## YOUR ASSIGNMENT
Pull every line that holds the word "icon" from the entries.

## SUPPLIED MATERIAL
>>>

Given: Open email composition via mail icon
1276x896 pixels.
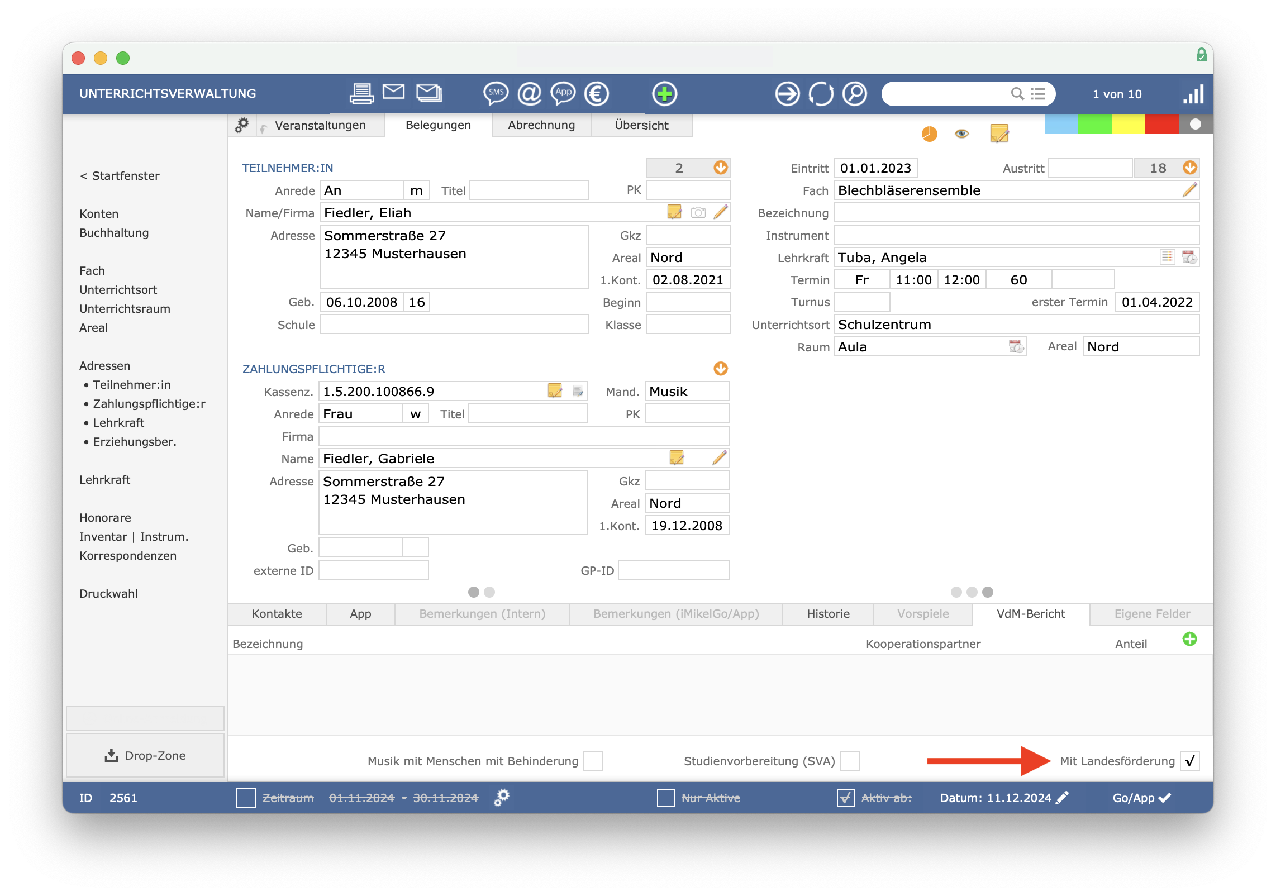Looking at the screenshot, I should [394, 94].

<<<
>>>

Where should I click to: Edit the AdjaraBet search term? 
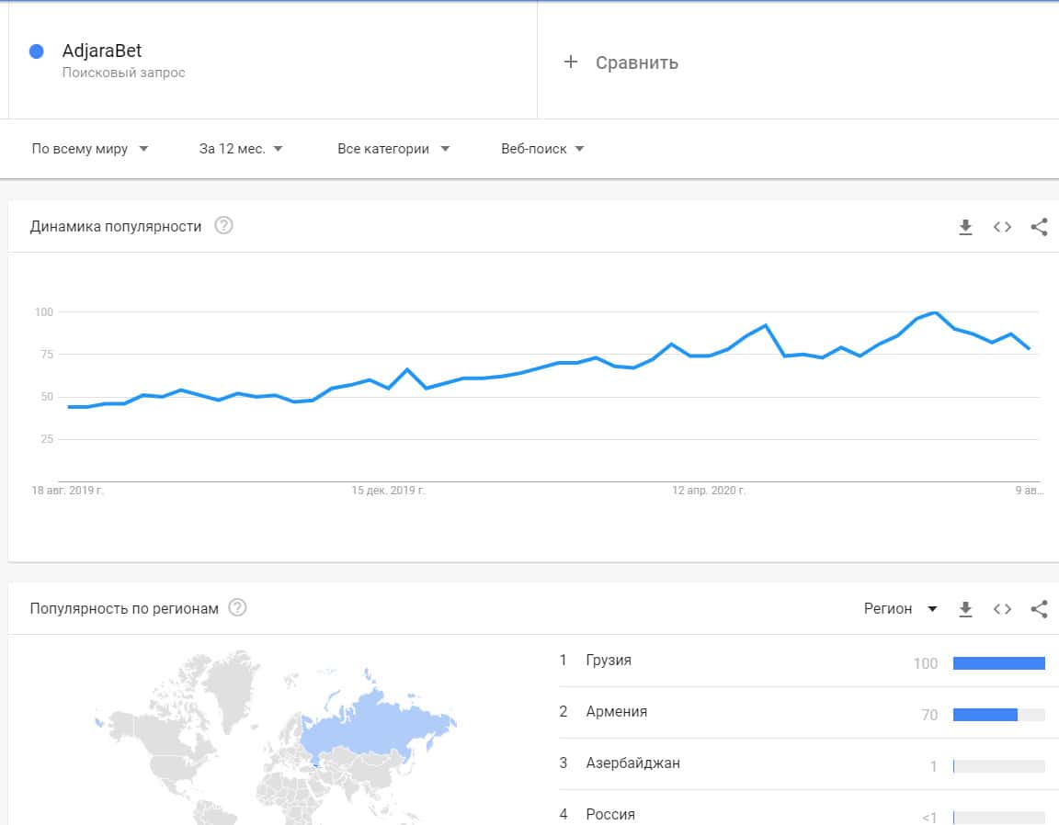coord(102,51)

<<<
>>>

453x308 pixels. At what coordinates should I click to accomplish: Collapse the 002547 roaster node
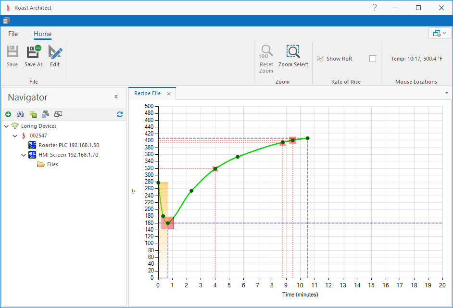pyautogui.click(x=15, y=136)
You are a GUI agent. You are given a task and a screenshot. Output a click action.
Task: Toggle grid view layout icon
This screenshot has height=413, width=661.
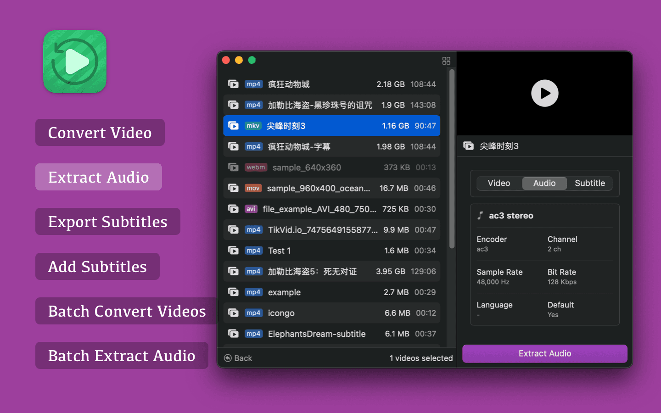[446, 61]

<<<

## ANSWER TO THIS PROBLEM
Given: Open email composition via mail icon
Task: Toggle grid view layout icon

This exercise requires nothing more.